Qu’elle est juste, mes frères, qu’elle est admirable cette parole de l’Evangile, émanée de la bouche de Notre-Seigneur: « Deux hommes seront dans un champ, l’un sera pris, l’autre sera laissé: deux femmes seront à moudre, l’une sera prise, l’autre sera laissée; deux dans un lit, on prendra l’un, on laissera l’autre1 ». Qui, ces « deux dans un champ?» Ceux dont saint Paul a dit: « J’ai planté, Apollo a arrosé, Dieu a donné l’accroissement. Vous êtes le champ du Seigneur ». Nous travaillons dans ce champ. « Deux sont dans ton champ », ce sont les clercs: « l’un sera pris, l’autre laissé2»; On prendra le bon, on laissera le mauvais.
« Deux seront à moudre », dit le Sauveur, en revenant au peuple. Pourquoi à « la meule?» Parce que les liens du siècle les tiennent attachés au cercle des choses temporelles. « L’un de ces esclaves sera choisi, l’autre dédaigné ». Lequel sera choisi?
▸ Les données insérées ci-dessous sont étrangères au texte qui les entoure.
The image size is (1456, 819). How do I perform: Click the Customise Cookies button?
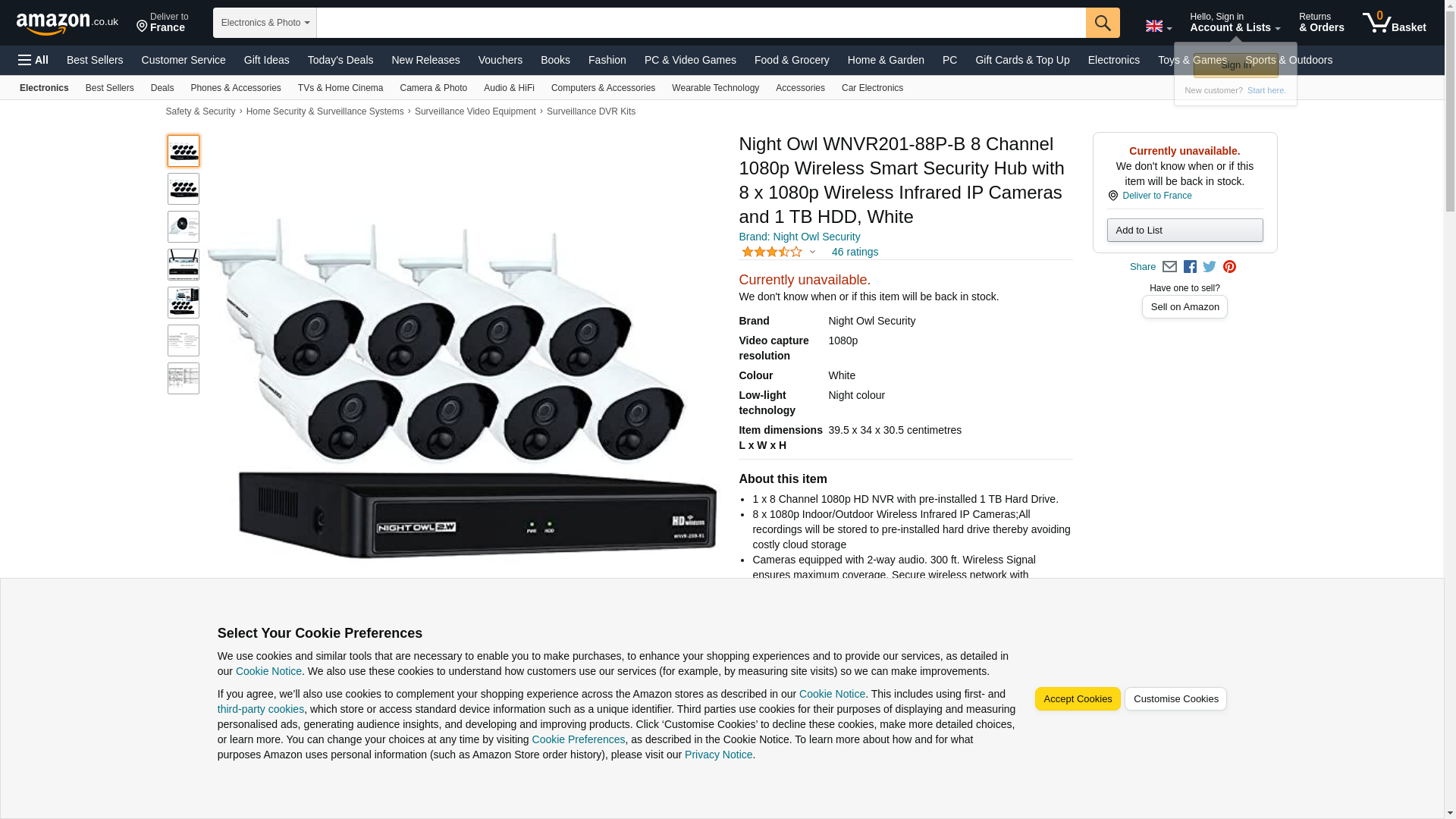pyautogui.click(x=1175, y=699)
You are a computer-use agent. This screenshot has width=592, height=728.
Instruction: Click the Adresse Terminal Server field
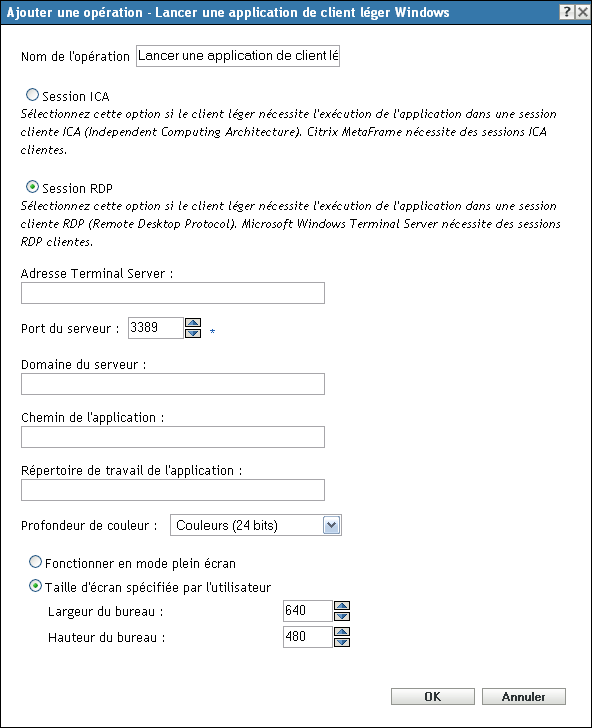[x=173, y=293]
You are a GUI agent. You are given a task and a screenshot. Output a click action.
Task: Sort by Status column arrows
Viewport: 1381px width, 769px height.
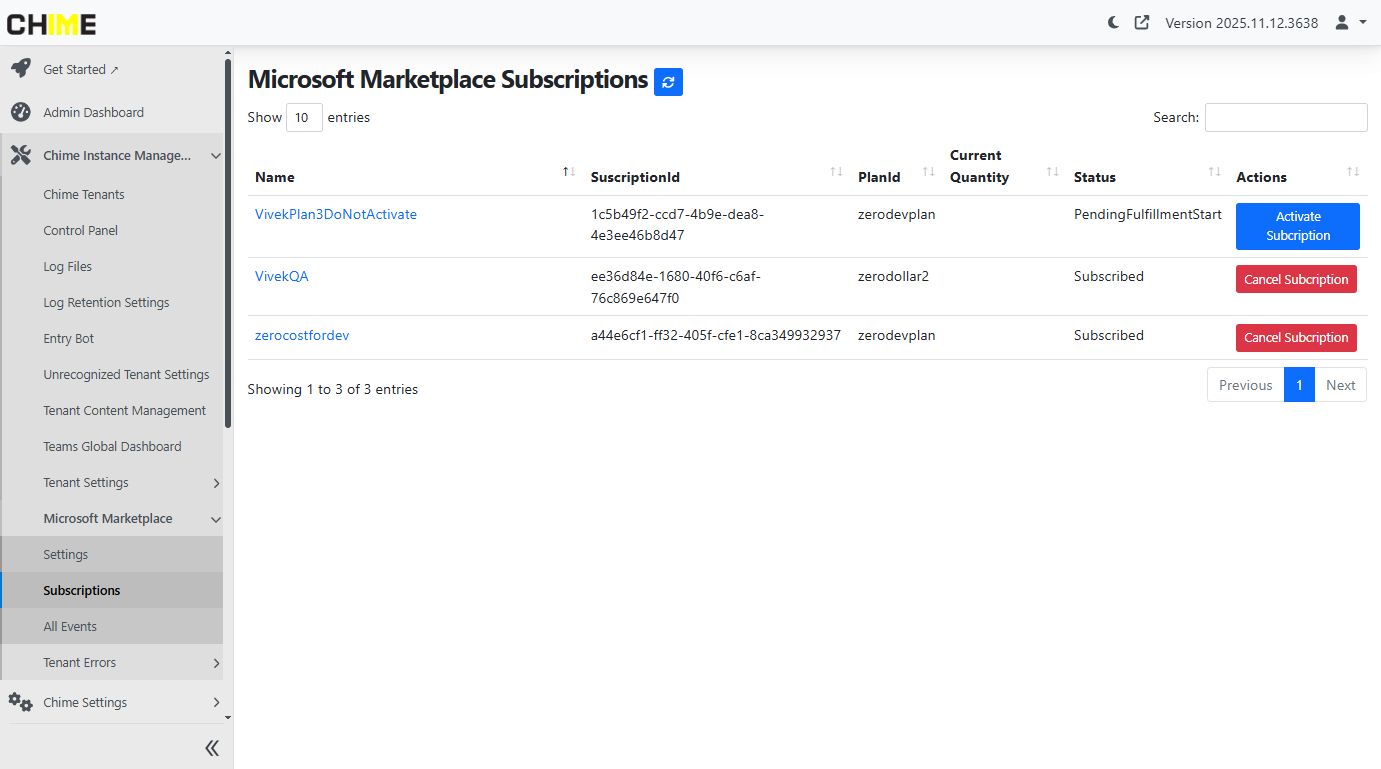click(1214, 172)
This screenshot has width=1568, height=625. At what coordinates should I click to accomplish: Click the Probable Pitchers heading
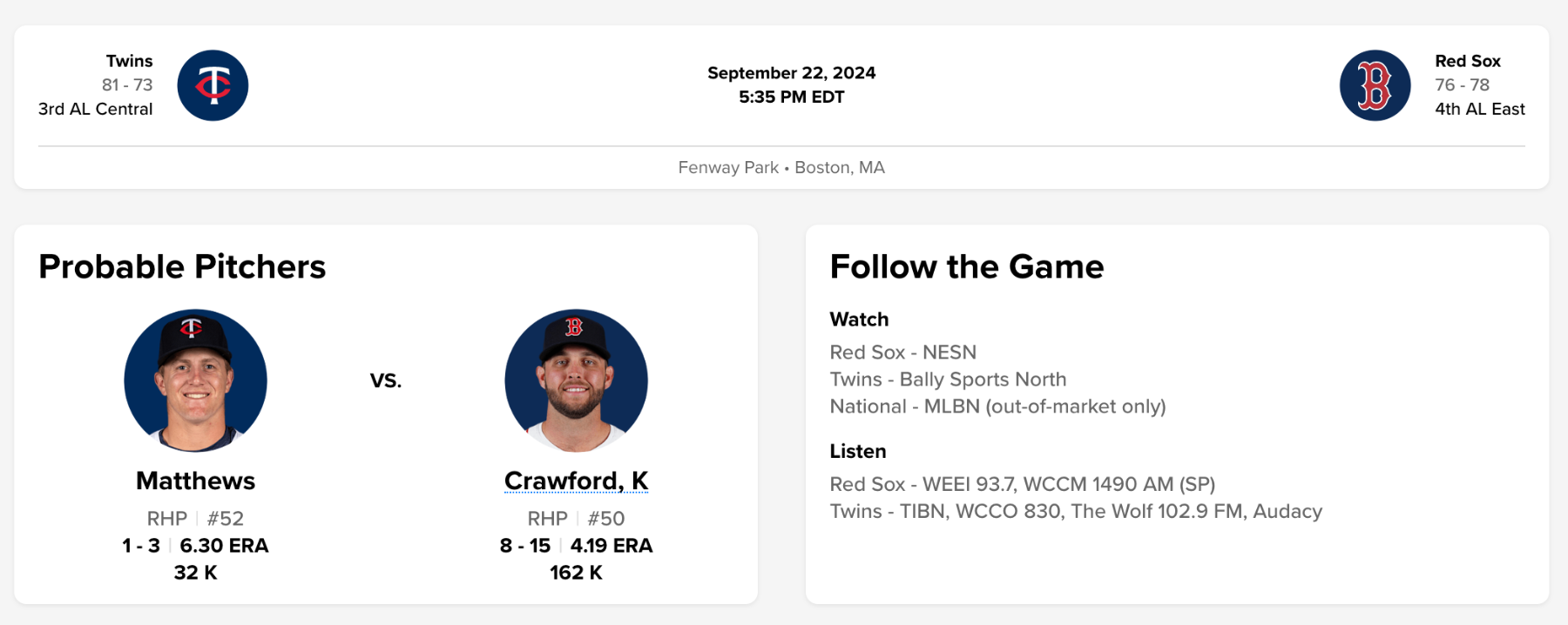pos(182,266)
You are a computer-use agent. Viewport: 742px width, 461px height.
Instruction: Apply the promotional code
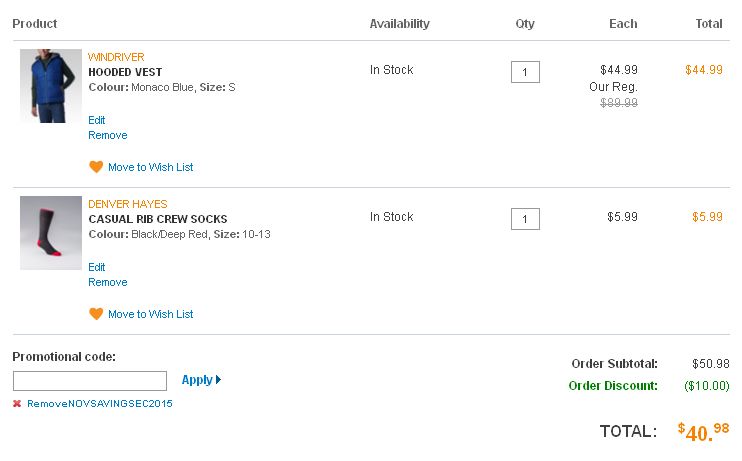(201, 380)
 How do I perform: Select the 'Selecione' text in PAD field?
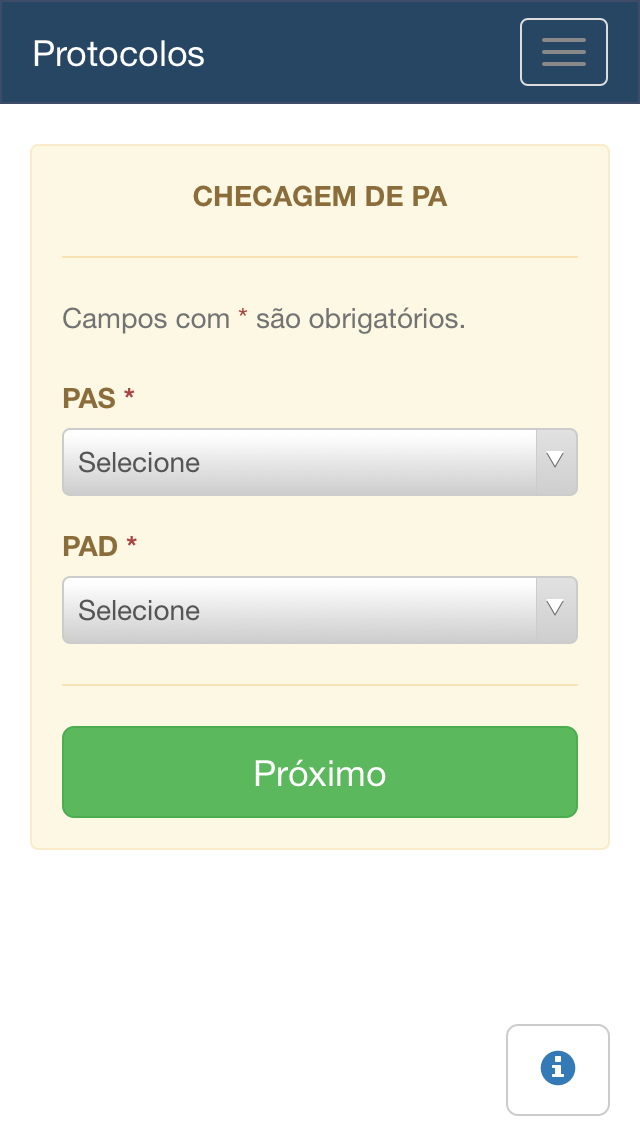139,611
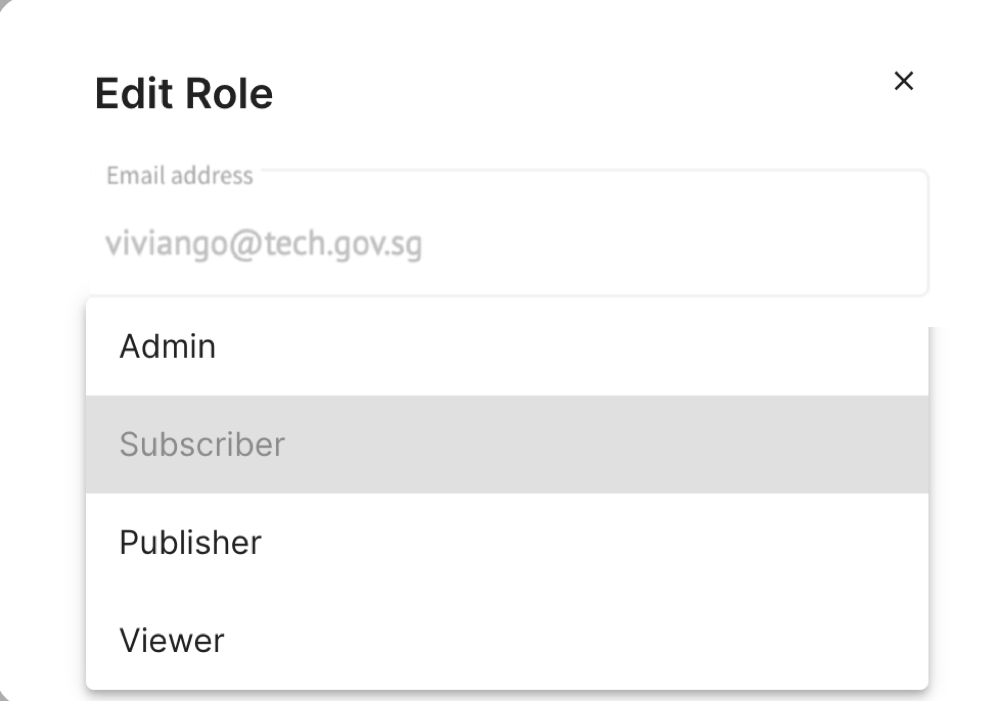Screen dimensions: 1000x701
Task: Click the Edit Role heading text
Action: coord(184,94)
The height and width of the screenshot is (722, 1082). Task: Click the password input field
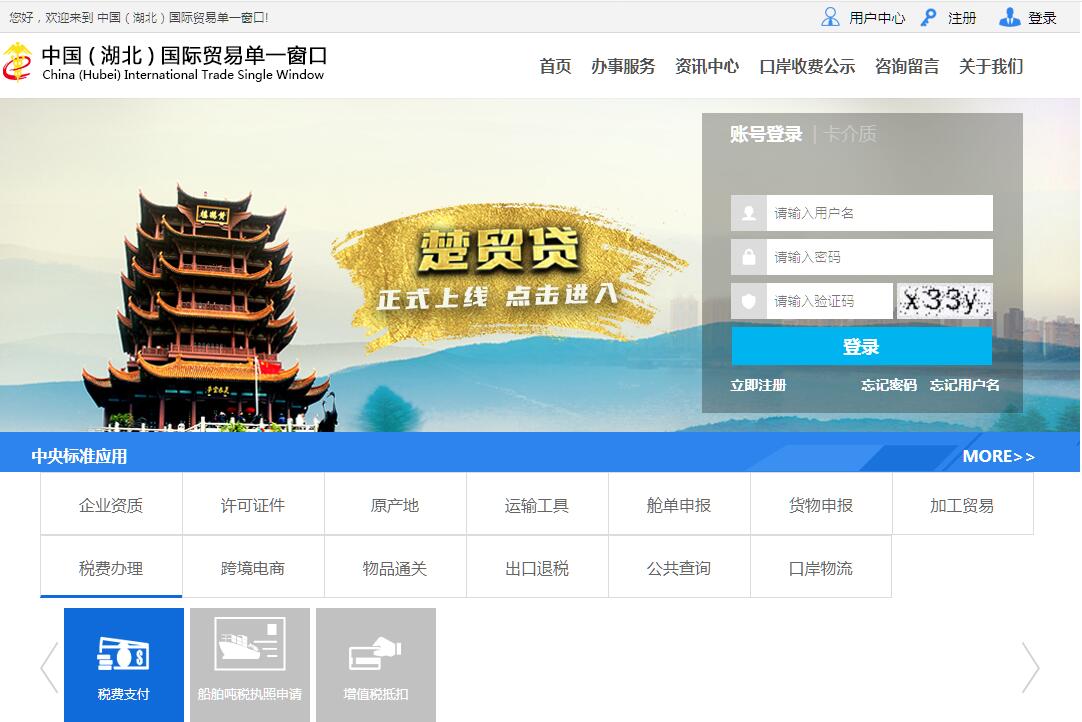coord(878,257)
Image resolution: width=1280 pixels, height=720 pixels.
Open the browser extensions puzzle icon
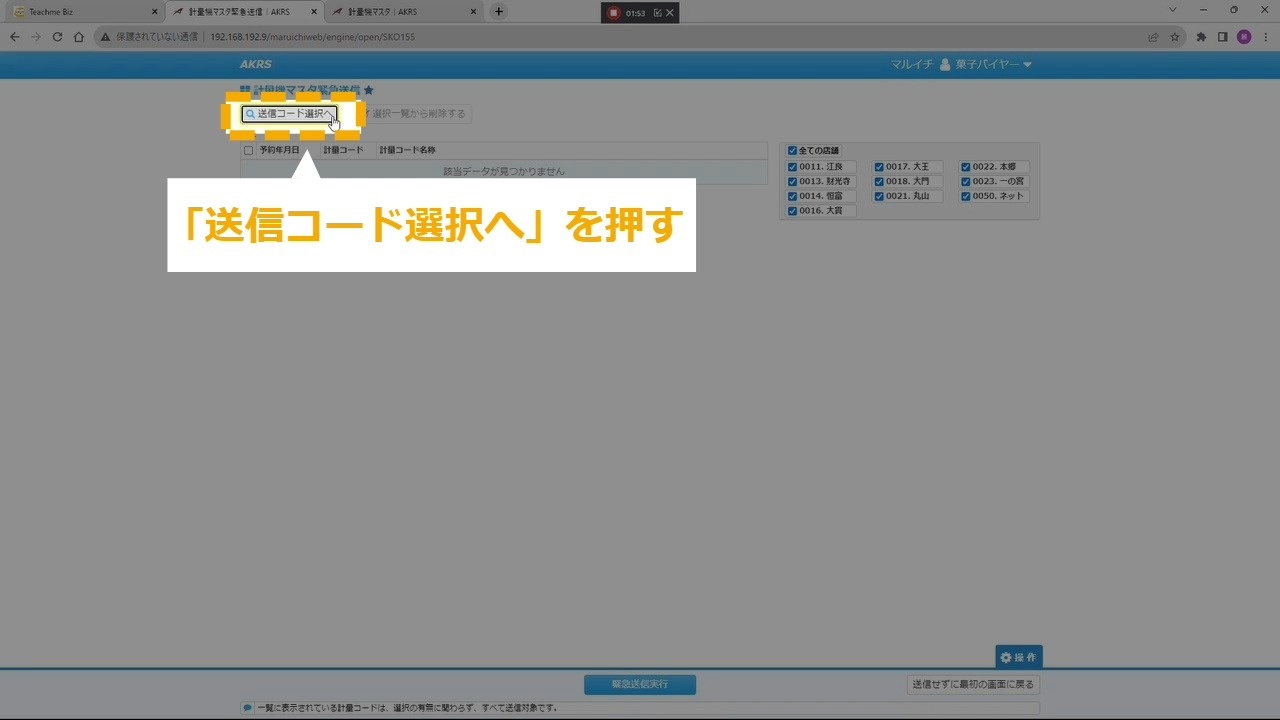pos(1201,37)
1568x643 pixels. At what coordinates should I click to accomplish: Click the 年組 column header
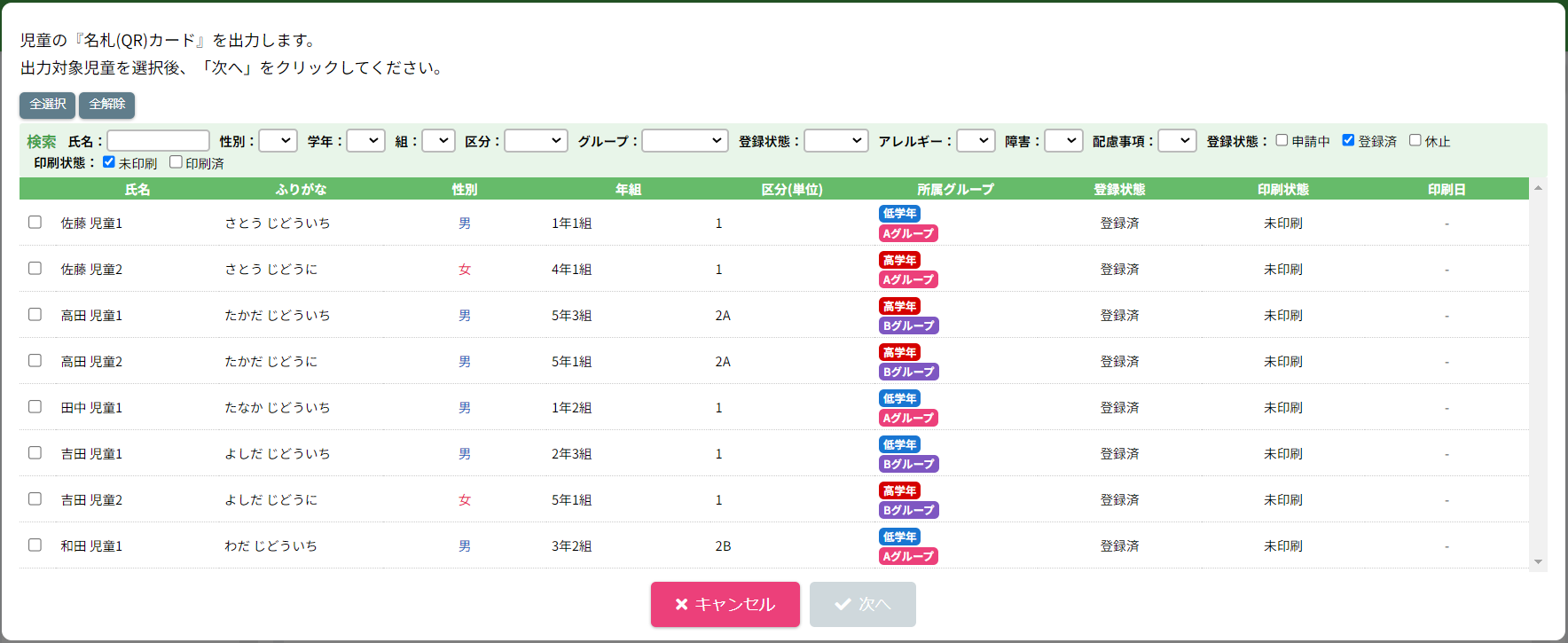click(x=628, y=189)
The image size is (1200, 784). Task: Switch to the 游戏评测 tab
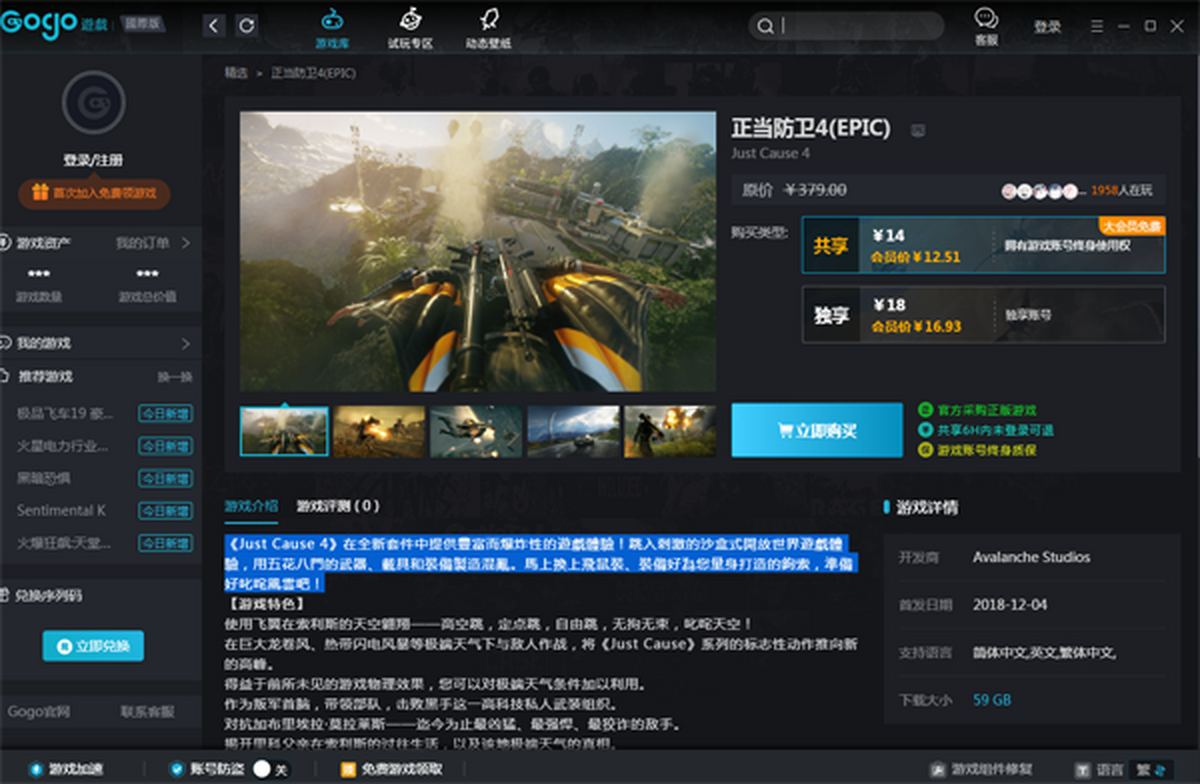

Celui qui fait des bonnes oeuvres, qui prend en pitié l’indigence des serviteurs de Dieu, qui est fidèle à confesser Dieu, qui met sa joie dans une espérance certaine, qui est attentif à Dieu, qui ne veut de mal à personne, qui aime autant qu’il peut, non-seulement ses amis, mais encore ses ennemis, l’homme qui ne connaît d’autre femme que la sienne, l’épouse qui ne connaît que son époux, voilà celui que l’on prendra à la meule; on laissera quiconque vit d’une autre manière. D’autres vous disent : Nous voulons le repos, t’avoir à souffrir de personne, nous retirer de la foule, vivre en paix dans quelque lieu retiré. Chercher le repos, c’est chercher un lit, où l’on fait trève à toute inquiétude. Mais là encore « on prendra l’un, et on laissera l’autre ». Ne vous laissez point illusionner, mes frères; si vous ne voulez vous tromper, si vous aimez vos frères, sachez que dans l’Eglise toute profession a ses faux frères. Je ne dis point que tout homme soit faux, mais il y a des faux dans toute profession: il y a de mauvais chrétiens, mais il y a aussi de bons chrétiens. Tu ne vois en quelque sorte que des mauvais, qui sont comme la paille, et qui ne te laissent pas approcher du bon grain3; mais il y a aussi du bon grain, approche, vois, secoue, juges-en par ta bouche. Tu trouveras des vierges déréglées; faut-il pour cela blâmer la virginité ? Il en est beaucoup qui ne s’enferment point dans leurs maisons, qui courent les maisons des autres, qui sont curieuses, parlent sans discrétion, orgueilleuses, causeuses4, s’adonnent au vin: bien qu’elles soient vierges, qu’est-ce que cette pureté du corps avec une âme corrompue? Le mariage, dans l’humilité, est préférable à une virginité orgueilleuse; le mariage lui donnerait un frein pour la retenir et lui enlèverait ce nom qui l’enorgueillit. Mais pour des vierges indignes, faut-il condamner celles dont la chair est pure et l’âme sainte5? ou pour celles qui sont louables, faudra-t-il doue louer celles qui sont condamnables? Partout on prendra l’un, on laissera l’autre.